Norman Dorsen argued the cause for appellant. With him on the brief were Adolph J. Levy, Lawrence J. Smith, and Melvin L. Wulf.

Brief of amicus curiae, urging affirmance, was filed by Mr. Gremillion, pro se, William P. Schuler, Second Assistant Attorney General, and Mrs. Wolbrette and Mr. Clement for the Attorney General of Louisiana.

William A. Porteous III argued the cause for appellees. With him on the brief were Jack P. F. Gremillion, Attorney General of Louisiana, Dorothy D. Wolbrette and L. K. Clement, Jr., Assistant Attorneys General, and William A. Porteous, Jr.

IV. THE SUPREME COURT'S DECISION:

"While a State has broad power when it comes to making classifications, it may not draw a line which constitutes an invidious discrimination against a particular class... [W]e have been extremely sensitive when it comes to basic civil rights... and have not hesitated to strike down an invidious classification even though it had history and tradition on its side...

The rights asserted here involve the intimate, familial relationship between a child and his own mother.

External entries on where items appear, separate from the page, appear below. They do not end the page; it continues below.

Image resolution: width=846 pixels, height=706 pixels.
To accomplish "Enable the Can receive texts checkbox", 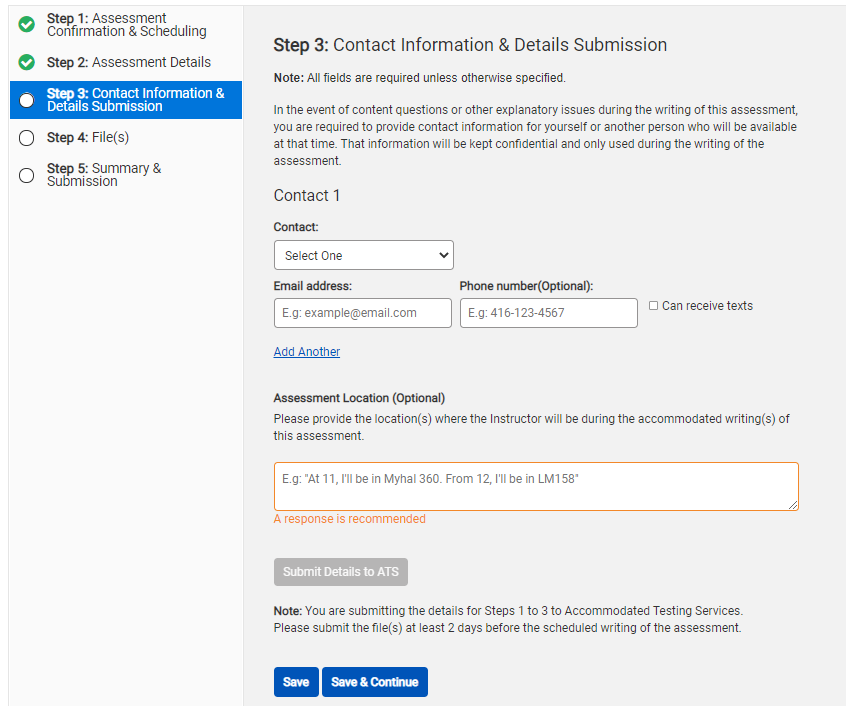I will tap(653, 306).
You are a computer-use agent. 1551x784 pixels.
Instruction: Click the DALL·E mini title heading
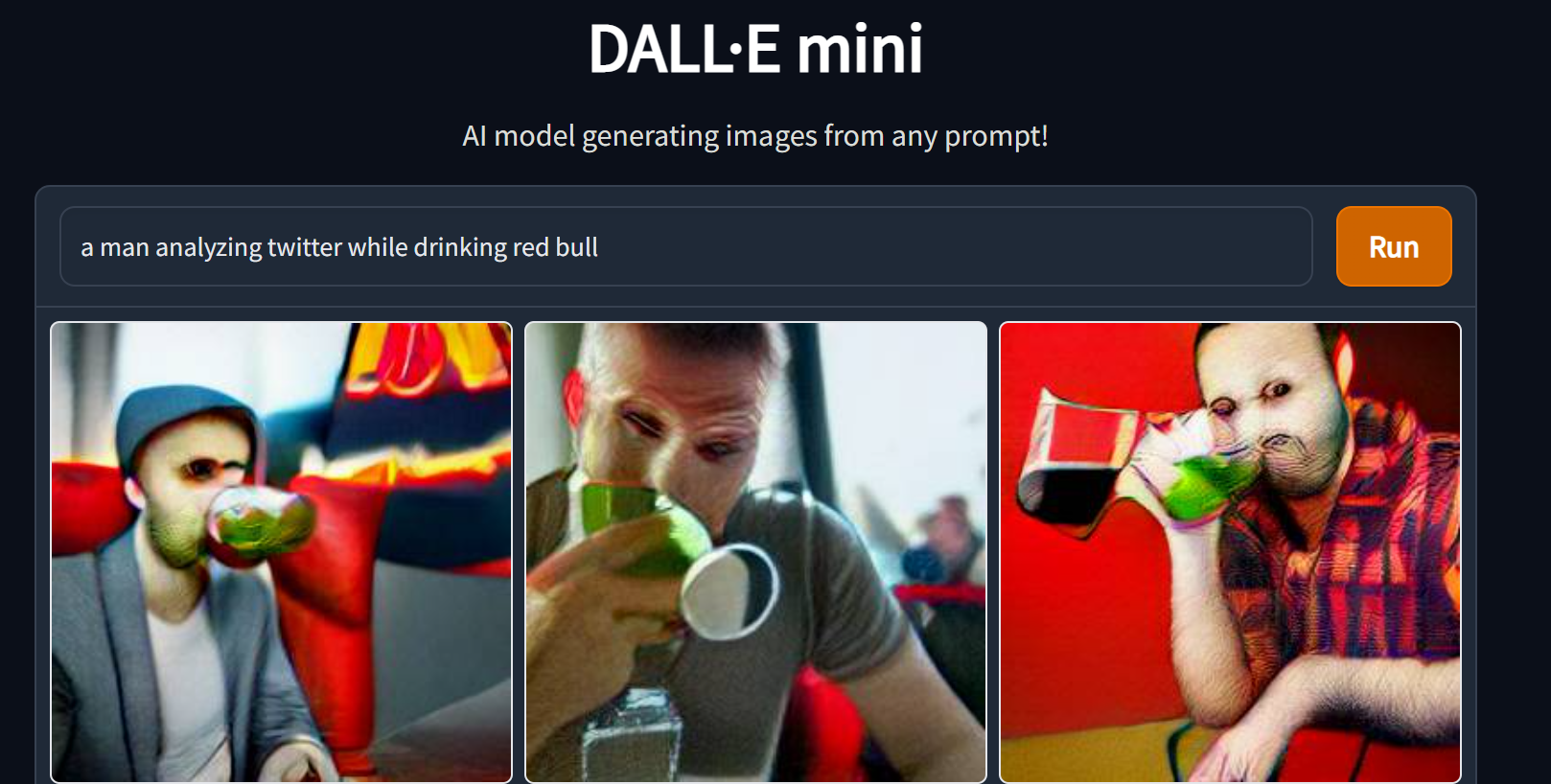tap(755, 49)
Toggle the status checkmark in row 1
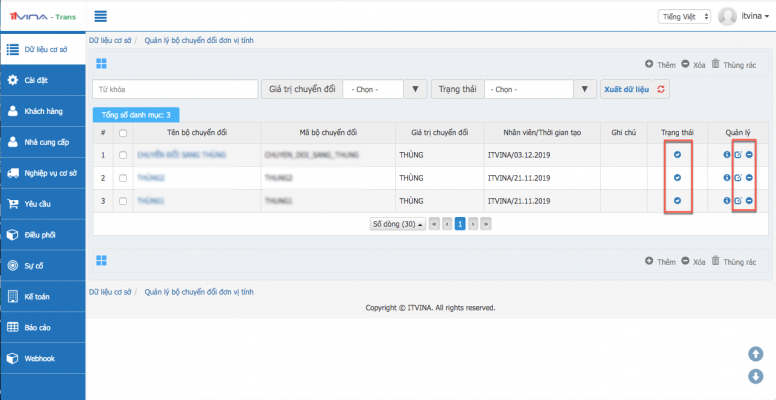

When the child's claim of damage for loss of his mother is in issue, why, in terms of 'equal protection,' should the tortfeasors go free merely because the child is illegitimate? Why should the illegitimate child be denied rights merely because of his birth out of wedlock? He certainly is subject to all the responsibilities of a citizen, including the payment of taxes and conscription under the Selective Service Act. How under our constitutional regime can he be denied correlative rights which other citizens enjoy?

Legitimacy or illegitimacy of birth has no relation to the nature of the wrong allegedly inflicted on the mother. These children, though illegitimate, were dependent on her; she cared for them and nurtured them; they were indeed hers in the biological and in the spiritual sense; in her death they suffered wrong in the sense that any dependent would.

We conclude that it is invidious to discriminate against them when no action, conduct, or demeanor of theirs is possibly relevant to the harm that was done the mother." The Supreme Court then reversed the judgment of the Court of Appeals.

Justice Vote: 8 Pro vs. 1 Con

  • Douglas, W. Pro (Wrote majority opinion)
  • Marshall, T.  Pro (Joined majority opinion)
  • Black, H.  Pro (Joined majority opinion)
  • Fortas, A. Pro (Joined majority opinion)
  • Brennan, W. Pro (Joined majority opinion)
  • Stewart, P. Pro (Joined majority opinion)
  • White, B.  Pro (Joined majority opinion)
  • Warren, E. Pro (Joined majority opinion)
  • Harlan, J. Con (Wrote dissenting opinion)
  • V. A WIN OR LOSS FOR THE ACLU?

    The ACLU, as counsel of record, urged reversal of the judgment of the Court of Appeals; the US Supreme Court reversed the lower court's ruling in an 8-1 vote, giving the ACLU an apparent win.